El veintidós de diciembre recogí a Elisa en la universidad y nos detuvimos en el parque de siempre. Ella calló la mayor parte del tiempo, abrazada a mí con fuerza. Antes de llevarla a su casa tomó mi rostro entre sus manos y dijo por primera vez que me amaba, hurgando vehemente en mis ojos; los suyos estaban húmedos. No comprendí la causa de su tristeza, pero no la abrumé con preguntas. También dije que la amaba, pero mis palabras se enturbiaron por el remordimiento.

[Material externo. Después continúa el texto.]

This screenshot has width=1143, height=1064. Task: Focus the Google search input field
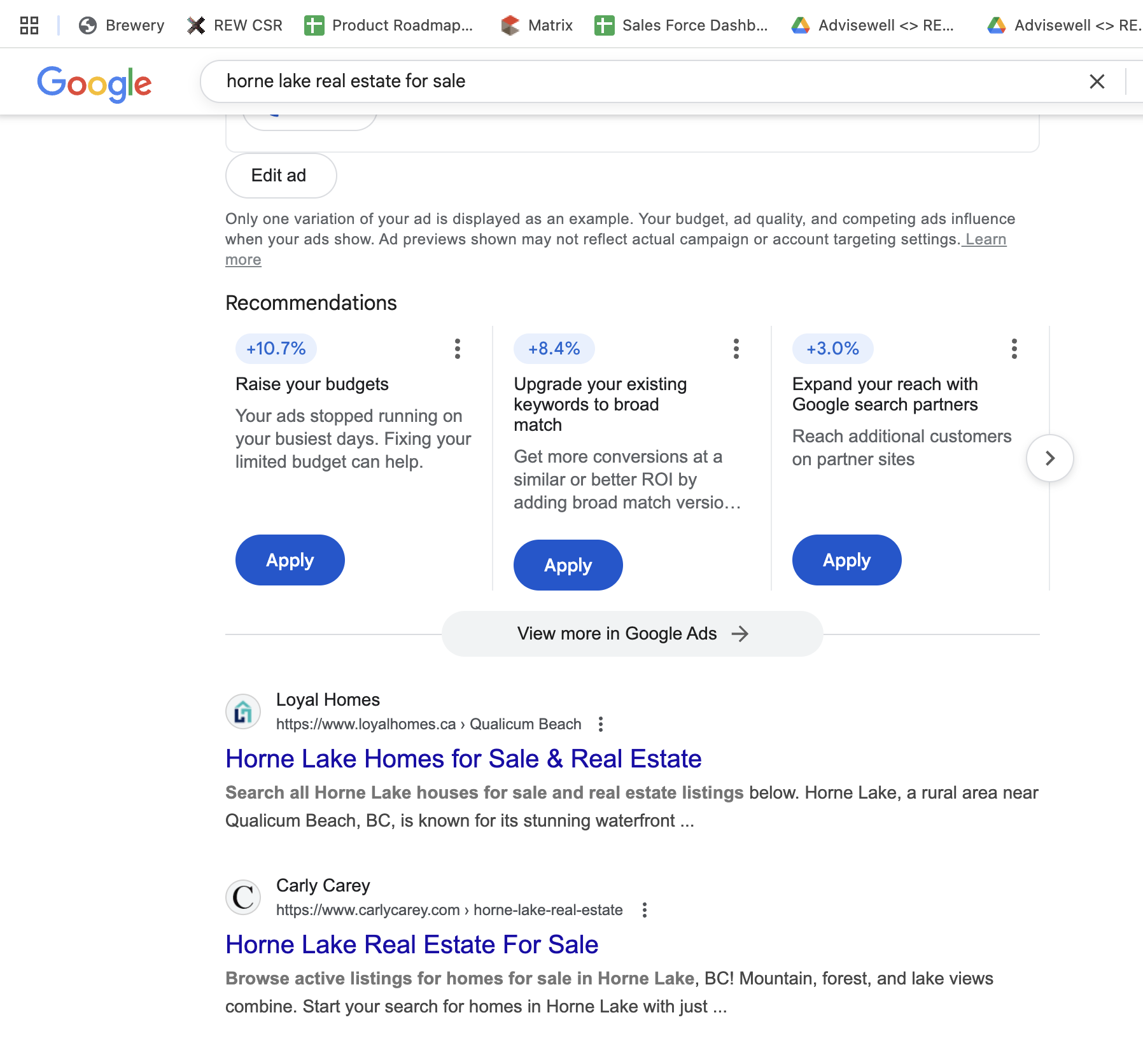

La mañana del veintitrés debía encontrarme con Lola, pues por la tarde viajaría a otro estado para pasar la navidad con sus padres, no sé en qué lugar preciso porque nunca me lo dijo. La esperé más de una hora. La telefonee y jamás respondió. Abatido, volví a la pensión y busqué a Roberta, su compañera de departamento, la única que podría darme alguna luz. Y sí, me dio noticias de Dolores en un sobre cerrado que contenía su mensaje: “Perdón por lo que debo decirte. Gracias por lo lindo que fuiste conmigo, pero no puedo continuar. No preguntes por qué ni sufras por eso. Eres un buen chico a pesar de ser un poco arrebatado. Ve con ella, puede ser que no sea tarde aún.”
Perdí el piso. Su adiós repentino, el recuerdo de su cuerpo y sus labios mentolados, pero especialmente la parte final de su mensaje, me enloquecieron. Mauricio se compadeció de mí al verme. ¿Por qué Lola me pedía ir con Elisa? ¿Qué sabía de ella? Tuve deseos de correr a buscarla a la terminal de autobuses, indagar el lugar de su destino, pero sería inútil. Un rato después, ya con cierta calma y preocupado por Elisa llamé a su casa para descifrar el enigma. Respondió su hermana menor con pesadumbre en la voz. Ven pronto, ¡por favor!, me dijo.
Mis pies volaron en busca de un taxi. En el trayecto tuve plena certeza de cuánto amaba a Elisa y de lo mucho que necesitaba a Lola; o viceversa. Mi mente era un caos y mis sentimientos nadaban en una especie de caldera asfixiante. Al llegar vi varios autos estacionados frente a su casa. Muchas personas desconocidas entraban y salían. Aunque mi razón se negaba, los llantos que escuché y el ajetreo me hicieron comprender. Un rayo frío atravesó mi pecho y estuve a punto de caer. Su madre, sobreponiéndose al dolor, pidió a algunos parientes que me auxiliaran.
No quiero narrar cuánto lloré y cuántas veces morí en un solo día. Solo basta decir que no puedo liberarme de la sensación del último beso que di a sus labios, tibios aún. Sueño frecuentemente con ese beso y con el último que Lola me dio; los confundo, se vuelven uno, llevo todo el tiempo cargando las dos ausencias. ¿Por qué Elisa jamás me habló de la debilidad de su corazón?, ¿por qué Lola no fue clara y me dijo quién era realmente y por qué estuvo conmigo? He llegado a pensar que una llegó para darme lo que la otra no podía, o que eran una sola viviendo en dos cuerpos diferentes y partieron juntas a un mismo destino. Pensar esto último me ha ayudado a no enloquecer. Cuando dudo si todo realmente sucedió, busco a Mauricio o a Roberta, a la madre de Elisa o a quien haya sabido de aquello para obtener alguna certeza.
Han pasado cinco años. Al parecer me he librado del psiquiátrico y sobreviviré al misterio que partió en dos mi vida. Cada noche, antes de intentar el sueño, repito con fervor sus nombres, los que ahora en mi emoción se han vuelto uno solo: ¡Elisa Dolores!